(Pixel coordinate grounding data)
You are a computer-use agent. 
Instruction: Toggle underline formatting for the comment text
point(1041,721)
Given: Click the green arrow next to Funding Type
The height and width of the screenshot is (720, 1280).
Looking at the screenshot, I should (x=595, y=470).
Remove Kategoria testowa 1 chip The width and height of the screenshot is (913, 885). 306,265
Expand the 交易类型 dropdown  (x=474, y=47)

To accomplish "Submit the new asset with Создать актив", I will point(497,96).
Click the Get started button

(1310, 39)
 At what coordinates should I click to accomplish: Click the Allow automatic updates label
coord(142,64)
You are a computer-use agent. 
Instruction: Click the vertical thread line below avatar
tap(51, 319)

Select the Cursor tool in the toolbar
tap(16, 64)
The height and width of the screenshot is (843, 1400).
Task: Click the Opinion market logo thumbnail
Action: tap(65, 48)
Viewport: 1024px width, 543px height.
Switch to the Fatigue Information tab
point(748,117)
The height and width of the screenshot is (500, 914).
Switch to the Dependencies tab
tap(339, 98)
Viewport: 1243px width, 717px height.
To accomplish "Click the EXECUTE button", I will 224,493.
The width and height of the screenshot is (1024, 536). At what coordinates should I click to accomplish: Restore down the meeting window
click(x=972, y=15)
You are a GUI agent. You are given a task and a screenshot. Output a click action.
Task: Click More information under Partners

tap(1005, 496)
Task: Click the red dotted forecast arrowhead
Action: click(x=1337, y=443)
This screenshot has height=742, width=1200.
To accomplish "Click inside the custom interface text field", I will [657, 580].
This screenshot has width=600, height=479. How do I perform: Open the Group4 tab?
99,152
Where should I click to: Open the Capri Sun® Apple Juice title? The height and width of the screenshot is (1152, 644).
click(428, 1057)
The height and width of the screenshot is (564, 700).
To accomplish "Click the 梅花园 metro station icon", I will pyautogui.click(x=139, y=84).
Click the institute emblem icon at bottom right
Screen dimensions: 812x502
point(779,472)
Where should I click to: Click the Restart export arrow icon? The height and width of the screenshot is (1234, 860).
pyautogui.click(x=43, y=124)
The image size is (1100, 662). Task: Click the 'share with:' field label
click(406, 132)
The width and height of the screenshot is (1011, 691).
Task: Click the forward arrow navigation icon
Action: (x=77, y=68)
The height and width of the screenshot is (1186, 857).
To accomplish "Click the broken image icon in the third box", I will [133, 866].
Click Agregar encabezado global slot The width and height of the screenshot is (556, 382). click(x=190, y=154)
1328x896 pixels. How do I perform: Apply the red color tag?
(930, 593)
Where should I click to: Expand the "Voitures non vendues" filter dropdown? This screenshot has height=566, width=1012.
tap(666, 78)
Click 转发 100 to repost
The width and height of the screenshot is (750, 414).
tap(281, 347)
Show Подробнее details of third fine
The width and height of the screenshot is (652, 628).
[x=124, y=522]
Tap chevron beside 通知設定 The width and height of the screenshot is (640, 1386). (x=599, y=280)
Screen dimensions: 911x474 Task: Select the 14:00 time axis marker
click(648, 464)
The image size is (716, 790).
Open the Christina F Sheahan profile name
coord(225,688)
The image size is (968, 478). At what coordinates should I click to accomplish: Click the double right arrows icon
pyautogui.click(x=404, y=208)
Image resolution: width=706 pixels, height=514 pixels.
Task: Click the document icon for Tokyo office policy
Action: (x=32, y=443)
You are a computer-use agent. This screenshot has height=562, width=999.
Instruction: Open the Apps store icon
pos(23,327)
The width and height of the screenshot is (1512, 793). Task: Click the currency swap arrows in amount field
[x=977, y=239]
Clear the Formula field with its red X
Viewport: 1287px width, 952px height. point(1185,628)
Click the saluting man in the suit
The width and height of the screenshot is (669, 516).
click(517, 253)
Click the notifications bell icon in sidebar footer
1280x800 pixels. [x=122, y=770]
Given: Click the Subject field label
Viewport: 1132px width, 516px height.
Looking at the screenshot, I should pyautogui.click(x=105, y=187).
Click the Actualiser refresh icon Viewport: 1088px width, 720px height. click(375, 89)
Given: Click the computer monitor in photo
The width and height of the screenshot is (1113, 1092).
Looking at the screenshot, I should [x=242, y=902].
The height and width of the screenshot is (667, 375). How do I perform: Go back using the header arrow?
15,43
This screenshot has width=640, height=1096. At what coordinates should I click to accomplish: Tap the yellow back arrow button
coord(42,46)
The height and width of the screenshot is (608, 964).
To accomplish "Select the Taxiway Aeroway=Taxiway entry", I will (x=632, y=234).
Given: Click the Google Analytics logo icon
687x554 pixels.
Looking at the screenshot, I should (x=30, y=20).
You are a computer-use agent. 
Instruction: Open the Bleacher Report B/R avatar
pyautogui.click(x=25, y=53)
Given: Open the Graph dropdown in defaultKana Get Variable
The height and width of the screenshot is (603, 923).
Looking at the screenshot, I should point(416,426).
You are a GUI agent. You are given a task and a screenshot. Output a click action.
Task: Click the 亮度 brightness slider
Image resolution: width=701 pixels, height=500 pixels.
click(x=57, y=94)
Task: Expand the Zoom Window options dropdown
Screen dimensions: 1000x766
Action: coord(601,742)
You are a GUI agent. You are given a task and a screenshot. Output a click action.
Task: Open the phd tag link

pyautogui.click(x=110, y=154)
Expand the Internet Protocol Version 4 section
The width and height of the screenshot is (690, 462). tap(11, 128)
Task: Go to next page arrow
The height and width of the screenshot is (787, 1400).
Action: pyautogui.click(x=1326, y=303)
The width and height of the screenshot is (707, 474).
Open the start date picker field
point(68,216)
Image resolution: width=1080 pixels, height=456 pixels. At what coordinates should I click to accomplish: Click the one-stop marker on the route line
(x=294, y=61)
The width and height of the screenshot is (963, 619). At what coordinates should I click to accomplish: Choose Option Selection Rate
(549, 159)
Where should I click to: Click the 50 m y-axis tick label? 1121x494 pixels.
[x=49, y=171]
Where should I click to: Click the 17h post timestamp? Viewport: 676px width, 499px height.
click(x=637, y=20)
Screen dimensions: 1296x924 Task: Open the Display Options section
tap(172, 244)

▶ [Task goal]
Your answer should be all of the records, transcribed exactly.

▶ [Task solution]
You are a computer-use agent. 
Instruction: Toggle underline formatting for the comment text
point(1041,721)
Given: Click the green arrow next to Funding Type
The height and width of the screenshot is (720, 1280).
Looking at the screenshot, I should (x=595, y=470).
Remove Kategoria testowa 1 chip The width and height of the screenshot is (913, 885). 306,265
Expand the 交易类型 dropdown  (x=474, y=47)

To accomplish "Submit the new asset with Создать актив", I will point(497,96).
Click the Get started button

(1310, 39)
 At what coordinates should I click to accomplish: Click the Allow automatic updates label
coord(142,64)
You are a computer-use agent. 
Instruction: Click the vertical thread line below avatar
tap(51, 319)

Select the Cursor tool in the toolbar
tap(16, 64)
The height and width of the screenshot is (843, 1400).
Task: Click the Opinion market logo thumbnail
Action: tap(65, 48)
Viewport: 1024px width, 543px height.
Switch to the Fatigue Information tab
point(748,117)
The height and width of the screenshot is (500, 914).
Switch to the Dependencies tab
tap(339, 98)
Viewport: 1243px width, 717px height.
To accomplish "Click the EXECUTE button", I will 224,493.
The width and height of the screenshot is (1024, 536). At what coordinates should I click to accomplish: Restore down the meeting window
click(x=972, y=15)
You are a GUI agent. You are given a task and a screenshot. Output a click action.
Task: Click More information under Partners

tap(1005, 496)
Task: Click the red dotted forecast arrowhead
Action: click(x=1337, y=443)
This screenshot has height=742, width=1200.
To accomplish "Click inside the custom interface text field", I will [657, 580].
This screenshot has width=600, height=479. How do I perform: Open the Group4 tab?
99,152
Where should I click to: Open the Capri Sun® Apple Juice title? The height and width of the screenshot is (1152, 644).
click(428, 1057)
The height and width of the screenshot is (564, 700).
To accomplish "Click the 梅花园 metro station icon", I will pyautogui.click(x=139, y=84).
Click the institute emblem icon at bottom right
Screen dimensions: 812x502
point(779,472)
Where should I click to: Click the Restart export arrow icon? The height and width of the screenshot is (1234, 860).
pyautogui.click(x=43, y=124)
The image size is (1100, 662). Task: Click the 'share with:' field label
click(406, 132)
The width and height of the screenshot is (1011, 691).
Task: Click the forward arrow navigation icon
Action: (x=77, y=68)
The height and width of the screenshot is (1186, 857).
To accomplish "Click the broken image icon in the third box", I will [133, 866].
Click Agregar encabezado global slot The width and height of the screenshot is (556, 382). click(x=190, y=154)
1328x896 pixels. How do I perform: Apply the red color tag?
(930, 593)
Where should I click to: Expand the "Voitures non vendues" filter dropdown? This screenshot has height=566, width=1012.
tap(666, 78)
Click 转发 100 to repost
The width and height of the screenshot is (750, 414).
tap(281, 347)
Show Подробнее details of third fine
The width and height of the screenshot is (652, 628).
[x=124, y=522]
Tap chevron beside 通知設定 The width and height of the screenshot is (640, 1386). (x=599, y=280)
Screen dimensions: 911x474 Task: Select the 14:00 time axis marker
click(648, 464)
The image size is (716, 790).
Open the Christina F Sheahan profile name
coord(225,688)
The image size is (968, 478). At what coordinates should I click to accomplish: Click the double right arrows icon
pyautogui.click(x=404, y=208)
Image resolution: width=706 pixels, height=514 pixels.
Task: Click the document icon for Tokyo office policy
Action: (x=32, y=443)
You are a computer-use agent. This screenshot has height=562, width=999.
Instruction: Open the Apps store icon
pos(23,327)
The width and height of the screenshot is (1512, 793). Task: Click the currency swap arrows in amount field
[x=977, y=239]
Clear the Formula field with its red X
Viewport: 1287px width, 952px height. point(1185,628)
Click the saluting man in the suit
The width and height of the screenshot is (669, 516).
click(517, 253)
Click the notifications bell icon in sidebar footer
1280x800 pixels. [x=122, y=770]
Given: Click the Subject field label
Viewport: 1132px width, 516px height.
Looking at the screenshot, I should pyautogui.click(x=105, y=187).
Click the Actualiser refresh icon Viewport: 1088px width, 720px height. click(375, 89)
Given: Click the computer monitor in photo
The width and height of the screenshot is (1113, 1092).
Looking at the screenshot, I should [x=242, y=902].
The height and width of the screenshot is (667, 375). How do I perform: Go back using the header arrow?
15,43
This screenshot has width=640, height=1096. At what coordinates should I click to accomplish: Tap the yellow back arrow button
coord(42,46)
The height and width of the screenshot is (608, 964).
To accomplish "Select the Taxiway Aeroway=Taxiway entry", I will (x=632, y=234).
Given: Click the Google Analytics logo icon
687x554 pixels.
Looking at the screenshot, I should (x=30, y=20).
You are a computer-use agent. 
Instruction: Open the Bleacher Report B/R avatar
pyautogui.click(x=25, y=53)
Given: Open the Graph dropdown in defaultKana Get Variable
The height and width of the screenshot is (603, 923).
Looking at the screenshot, I should point(416,426).
You are a GUI agent. You are given a task and a screenshot. Output a click action.
Task: Click the 亮度 brightness slider
Image resolution: width=701 pixels, height=500 pixels.
click(x=57, y=94)
Task: Expand the Zoom Window options dropdown
Screen dimensions: 1000x766
Action: coord(601,742)
You are a GUI agent. You are given a task and a screenshot. Output a click action.
Task: Open the phd tag link

pyautogui.click(x=110, y=154)
Expand the Internet Protocol Version 4 section
The width and height of the screenshot is (690, 462). tap(11, 128)
Task: Go to next page arrow
The height and width of the screenshot is (787, 1400).
Action: pyautogui.click(x=1326, y=303)
The width and height of the screenshot is (707, 474).
Open the start date picker field
point(68,216)
Image resolution: width=1080 pixels, height=456 pixels. At what coordinates should I click to accomplish: Click the one-stop marker on the route line
(x=294, y=61)
The width and height of the screenshot is (963, 619). At what coordinates should I click to accomplish: Choose Option Selection Rate
(549, 159)
Where should I click to: Click the 50 m y-axis tick label? 1121x494 pixels.
[x=49, y=171]
Where should I click to: Click the 17h post timestamp? Viewport: 676px width, 499px height.
click(x=637, y=20)
Screen dimensions: 1296x924 Task: Open the Display Options section
tap(172, 244)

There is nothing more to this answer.